Of course, the pinnacle of the entire scene takes place after “Ballad of a Thin Man”. The most famous crowd interaction in pop music history begins with a bunch of people yelling things at the stage that are incomprehensible. Then someone yells “Judas!” at him. It’s as clear as day.
This is how the liner notes for the bootleg Zimmerman: Ten of Swords (which concludes with a recording of the electric part of this show) explained the situation to me when I was sixteen or seventeen: “It would appear that it is in answer to the “Judas” accusation that Dylan responds, “I don’t be-leeeve you…You’re a LIAR… [moving back from the microphone] … you’re a FUCKING LIAR!”.

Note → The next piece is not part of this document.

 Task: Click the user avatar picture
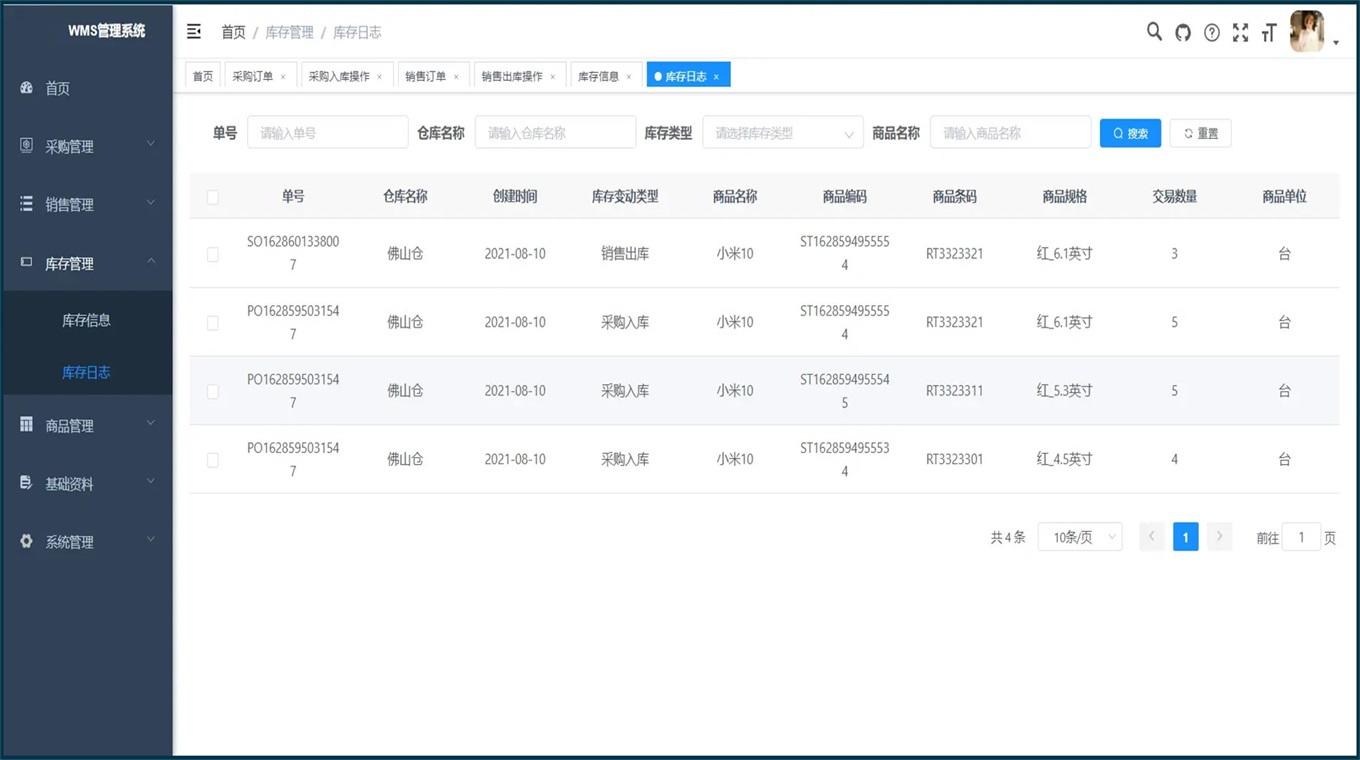[x=1307, y=32]
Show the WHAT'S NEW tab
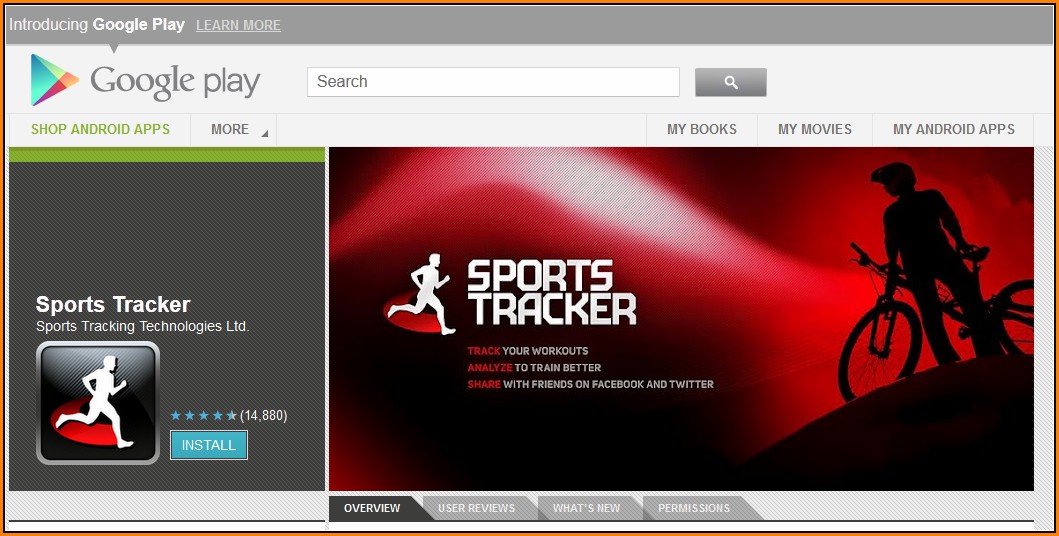1059x536 pixels. click(x=586, y=508)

For decades this is how I heard this exchange. The calls from the crowd are hard to make out if they’re more than a few words, and this made sense. Dylan’s final expletive could have been that. No Direction Home shows that he yelled it not at the audience but to the band – his back is to the crowd. It is also demonstrates that it’s not the “Judas” that draws the “I don’t believe you”, though it certainly might have been what crossed the line. On Ten of Swords you could hear that someone else yells something but it was never clear what it is. Bootleg Series 4 and No Direction Home make the whole scene much more precise:
“Judas!” draws no immediate response although part of the crowd laughs and claps, but then someone else in the crowd yells “I’m never listening to you again, ever!”. This is the man Dylan calls a liar (probably correctly), and then he turns his back on them and tells the band “Play it fucking loud!”. Which they certainly do.
Dylan spits the lyrics of “Like A Rolling Stone” at them. It’s an accusation. It is them that he’s singing to: “Once upon you dressed so fine, you threw the bum a dime, in your prime. Didn’t you?” The music thunders, and Dylan vents his spleen all over the Manchester audience as Jones thumps out a machine gun style drum line.
I was asked the other day if I’m going to make something like a Dylan Top 100 Songs at the end of this. I certainly am. Not just a list of the best songs, but the best versions of the best songs. I can’t imagine that “Like A Rolling Stone” won’t be at the top. I can’t imagine that it won’t be this version of that song. It’s perfection.
The best part of the whole exchange? Listen to the crowd at the end of the song. Long, loud, sustained applause. No booing. No catcalls.
Winner and still champion, Bob Dylan.